PROPUESTA PRIÍSTA PARA LEGALIZAR LA EUTANASIA EN LA CAPITAL MEXICANA



Autor: Ernesto Osorio

(18 noviembre 2009).- Una propuesta para permitir la eutanasia activa en la Ciudad de México es analizada desde ayer en la Asamblea Legislativa del Distrito Federal (ALDF).

Se trata de una iniciativa de reformas a la Ley de Voluntad Anticipada, a la Ley de Salud y al Código Penal del DF para que se reglamente esa práctica en enfermos en etapa terminal.

El documento fue presentado ante el pleno de la ALDF por el priísta Israel Betanzos.

Actualmente, en el DF se aplica la eutanasia pasiva, es decir que los pacientes pueden solicitar que se suspendan los tratamientos que alarguen innecesariamente su vida.

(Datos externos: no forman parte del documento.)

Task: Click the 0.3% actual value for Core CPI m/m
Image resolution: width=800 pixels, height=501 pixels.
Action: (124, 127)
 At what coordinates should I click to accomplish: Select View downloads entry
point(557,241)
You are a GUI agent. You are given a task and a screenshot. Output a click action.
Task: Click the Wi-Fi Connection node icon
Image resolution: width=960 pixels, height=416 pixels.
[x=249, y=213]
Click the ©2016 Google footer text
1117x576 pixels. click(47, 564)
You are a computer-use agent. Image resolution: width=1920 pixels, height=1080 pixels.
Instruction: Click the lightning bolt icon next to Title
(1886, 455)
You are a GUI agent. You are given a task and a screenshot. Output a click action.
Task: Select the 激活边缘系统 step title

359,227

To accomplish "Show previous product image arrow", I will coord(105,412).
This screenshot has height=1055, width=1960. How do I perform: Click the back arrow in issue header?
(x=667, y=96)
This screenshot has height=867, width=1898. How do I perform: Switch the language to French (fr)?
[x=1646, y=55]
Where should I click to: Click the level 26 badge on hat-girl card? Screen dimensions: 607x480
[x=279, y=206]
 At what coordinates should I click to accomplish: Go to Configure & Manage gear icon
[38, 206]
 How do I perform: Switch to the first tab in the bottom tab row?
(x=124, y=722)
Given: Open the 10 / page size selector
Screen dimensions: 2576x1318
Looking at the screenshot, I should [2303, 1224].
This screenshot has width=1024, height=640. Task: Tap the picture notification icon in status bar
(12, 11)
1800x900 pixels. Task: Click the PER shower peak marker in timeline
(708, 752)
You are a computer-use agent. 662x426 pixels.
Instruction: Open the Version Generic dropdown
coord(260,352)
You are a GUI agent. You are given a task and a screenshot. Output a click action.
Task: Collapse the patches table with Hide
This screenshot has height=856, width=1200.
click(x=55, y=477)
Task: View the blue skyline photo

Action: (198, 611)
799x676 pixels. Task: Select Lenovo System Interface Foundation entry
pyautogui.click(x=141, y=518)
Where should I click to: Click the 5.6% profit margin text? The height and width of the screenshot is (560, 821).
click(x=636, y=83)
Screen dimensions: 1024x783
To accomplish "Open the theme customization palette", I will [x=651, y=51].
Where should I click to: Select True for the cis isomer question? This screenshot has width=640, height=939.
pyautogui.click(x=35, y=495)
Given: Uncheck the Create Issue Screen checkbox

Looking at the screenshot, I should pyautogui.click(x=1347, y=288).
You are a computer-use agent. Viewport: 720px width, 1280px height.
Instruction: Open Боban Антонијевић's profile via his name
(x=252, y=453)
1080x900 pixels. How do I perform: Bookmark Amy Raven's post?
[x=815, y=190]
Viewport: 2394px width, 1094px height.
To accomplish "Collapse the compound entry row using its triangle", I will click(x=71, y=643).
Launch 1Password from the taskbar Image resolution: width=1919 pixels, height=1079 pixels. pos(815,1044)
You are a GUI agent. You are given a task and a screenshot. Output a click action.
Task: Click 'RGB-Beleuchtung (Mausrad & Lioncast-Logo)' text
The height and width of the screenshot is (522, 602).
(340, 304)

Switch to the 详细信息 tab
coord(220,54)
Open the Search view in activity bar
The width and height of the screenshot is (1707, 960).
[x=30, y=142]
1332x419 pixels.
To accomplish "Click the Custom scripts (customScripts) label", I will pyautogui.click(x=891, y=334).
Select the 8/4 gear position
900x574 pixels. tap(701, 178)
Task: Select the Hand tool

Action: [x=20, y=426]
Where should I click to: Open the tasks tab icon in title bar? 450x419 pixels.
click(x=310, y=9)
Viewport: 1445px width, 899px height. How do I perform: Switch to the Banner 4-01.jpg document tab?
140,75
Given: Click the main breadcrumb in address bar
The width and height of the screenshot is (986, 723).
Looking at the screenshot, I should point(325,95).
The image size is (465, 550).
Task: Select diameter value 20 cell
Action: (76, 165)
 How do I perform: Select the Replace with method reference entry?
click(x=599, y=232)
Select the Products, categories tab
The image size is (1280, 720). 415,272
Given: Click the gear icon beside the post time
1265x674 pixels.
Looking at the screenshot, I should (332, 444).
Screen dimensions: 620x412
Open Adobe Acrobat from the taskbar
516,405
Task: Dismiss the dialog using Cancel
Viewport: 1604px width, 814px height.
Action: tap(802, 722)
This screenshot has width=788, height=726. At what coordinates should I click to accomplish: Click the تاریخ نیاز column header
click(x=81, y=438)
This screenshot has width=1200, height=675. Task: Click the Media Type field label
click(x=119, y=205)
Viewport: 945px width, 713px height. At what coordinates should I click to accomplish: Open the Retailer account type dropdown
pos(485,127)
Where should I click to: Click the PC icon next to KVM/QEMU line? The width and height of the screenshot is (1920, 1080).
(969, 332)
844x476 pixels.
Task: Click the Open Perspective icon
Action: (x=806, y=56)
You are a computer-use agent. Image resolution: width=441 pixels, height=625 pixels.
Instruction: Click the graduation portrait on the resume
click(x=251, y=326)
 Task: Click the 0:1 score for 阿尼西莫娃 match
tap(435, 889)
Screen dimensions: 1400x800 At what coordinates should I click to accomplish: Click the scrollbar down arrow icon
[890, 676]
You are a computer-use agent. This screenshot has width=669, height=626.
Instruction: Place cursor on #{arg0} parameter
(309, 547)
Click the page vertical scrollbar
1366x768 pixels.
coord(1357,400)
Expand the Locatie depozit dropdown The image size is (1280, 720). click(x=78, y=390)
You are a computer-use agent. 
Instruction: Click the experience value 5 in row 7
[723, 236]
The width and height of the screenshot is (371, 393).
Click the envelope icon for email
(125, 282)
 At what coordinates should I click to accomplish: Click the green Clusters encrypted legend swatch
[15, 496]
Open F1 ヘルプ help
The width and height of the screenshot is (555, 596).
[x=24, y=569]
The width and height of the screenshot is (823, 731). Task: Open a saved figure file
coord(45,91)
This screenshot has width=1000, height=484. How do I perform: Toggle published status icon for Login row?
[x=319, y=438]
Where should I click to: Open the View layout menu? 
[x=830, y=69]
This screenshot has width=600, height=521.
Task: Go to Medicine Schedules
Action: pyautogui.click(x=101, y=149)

Con la eutanasia activa se permitiría a los médicos, con el consentimiento del enfermo, acelerar o provocar la muerte.

Fuente: Diario Reforma

NOTA DE CATOLICIDAD: El jefe de gobierno capitalino, Marcelo Ebrard, ha anunciado que apoyará la iniciativa pro-eutanasia, sin embargo hay que alabar que su Secretario de Salud, el Dr. Armando Ahued, ha dicho: "El asunto de la eutanasia es un asunto muy delicado. Yo, como médico, si a mí me dicen: "Por favor inyéctele esto para que se muera", yo no lo haría. Entonces lo que hay que hacer es respetar la objeción de conciencia de los médicos...con la (Ley de Voluntad Anticipada) ya existente, estamos dando buena atención a los casos presentados". Por su parte, la Consejera Jurídica del Gobierno del D.F., Leticia Bonifaz, tampoco está de acuerdo con la iniciativa, pues señaló que primero debe verse el efecto de la actual y relativamente reciente ley -que impide, a solicitud del enfermo, el ensañamiento terapéutico- antes de aprobar una nueva. Ojalá que estos funcionarios no cedan a las presiones que de seguro se harán en contra de su conciencia.